= Cressida Heyes =

Philosopher

Cressida J. Heyes (born 1970) is a British and naturalized Canadian philosopher, currently employed as the Henry Marshall Tory Chair at the University of Alberta, Edmonton, and formerly as the Canada Research Chair in Philosophy of Gender and Sexuality. Educated at Oxford University (BA) and McGill University (MA and PhD), Heyes has also taught at Michigan State University. Her latest book, Anaesthetics of Existence: Essays on Experience at the Edge (Duke University Press 2020) is the winner of the David Easton prize from the Foundations of Political Thought committee of the American Political Science Association, and a finalist for the 2020 Book Award from the North American Society for Social Philosophy. She is currently writing a feminist philosophy of sleep.

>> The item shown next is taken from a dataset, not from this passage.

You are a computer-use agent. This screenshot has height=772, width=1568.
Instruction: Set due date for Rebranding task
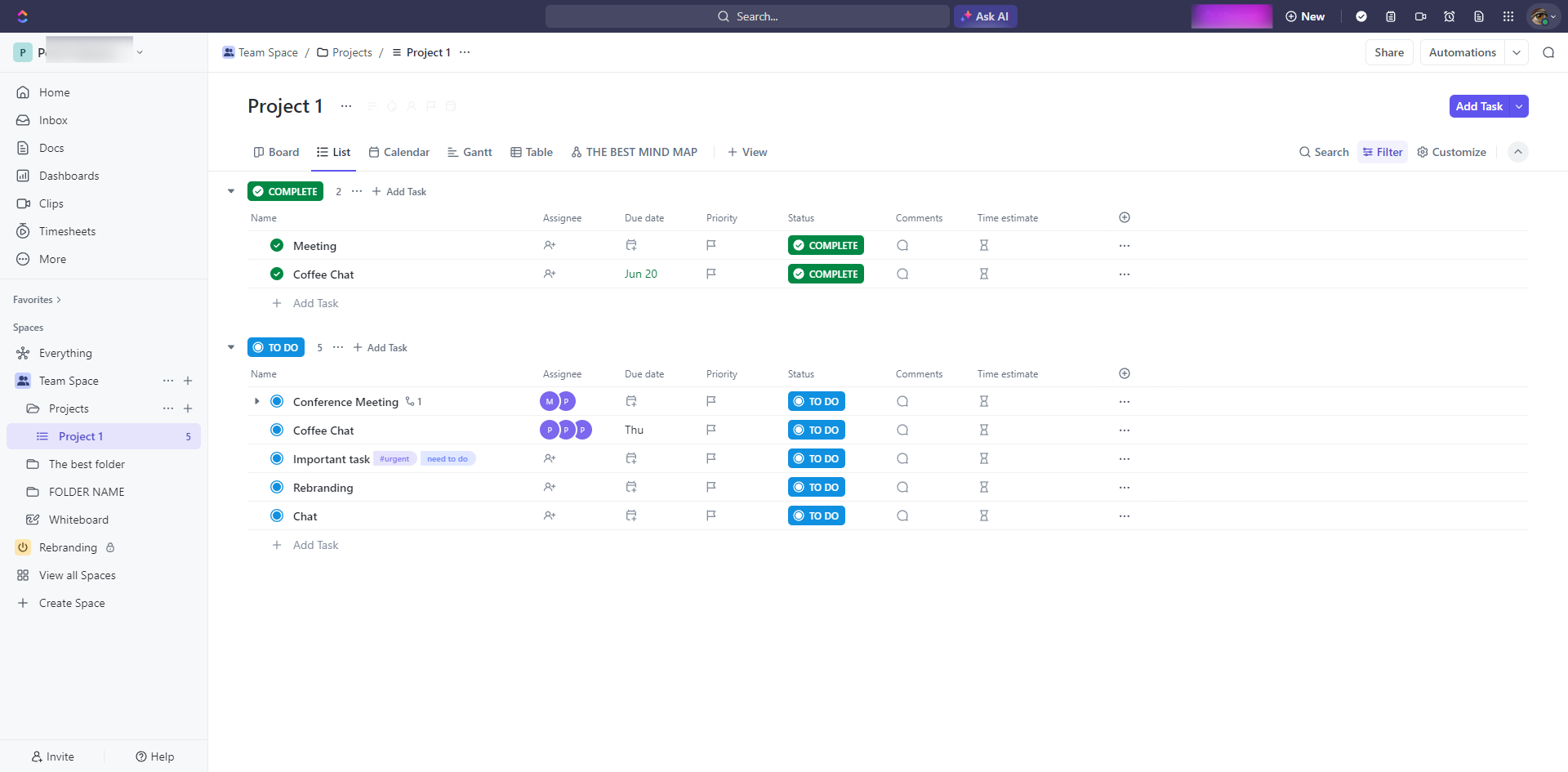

Her areas of specialization are philosophy of gender and sexuality, feminism, contemporary social and political thought, and theories of embodiment, as well as the work of philosophers including Michel Foucault and Ludwig Wittgenstein.

==Publications==
Her publications include:

- Anaesthetics of Existence: Essays on Experience at the Edge. Durham: Duke University Press, 2020.
- Cosmetic Surgery: A Feminist Primer (edited with Meredith Jones). Farnham: Ashgate Publishing, 2009.
- Self-Transformations: Foucault, Ethics, and Normalized Bodies. Oxford: Oxford University Press, 2007.
- The Grammar of Politics: Wittgenstein and Political Philosophy. Ithaca, NY: Cornell University Press, 2003. (edited volume)
- Line Drawings: Defining Women Through Feminist Practice. Ithaca, NY: Cornell University Press, 2000.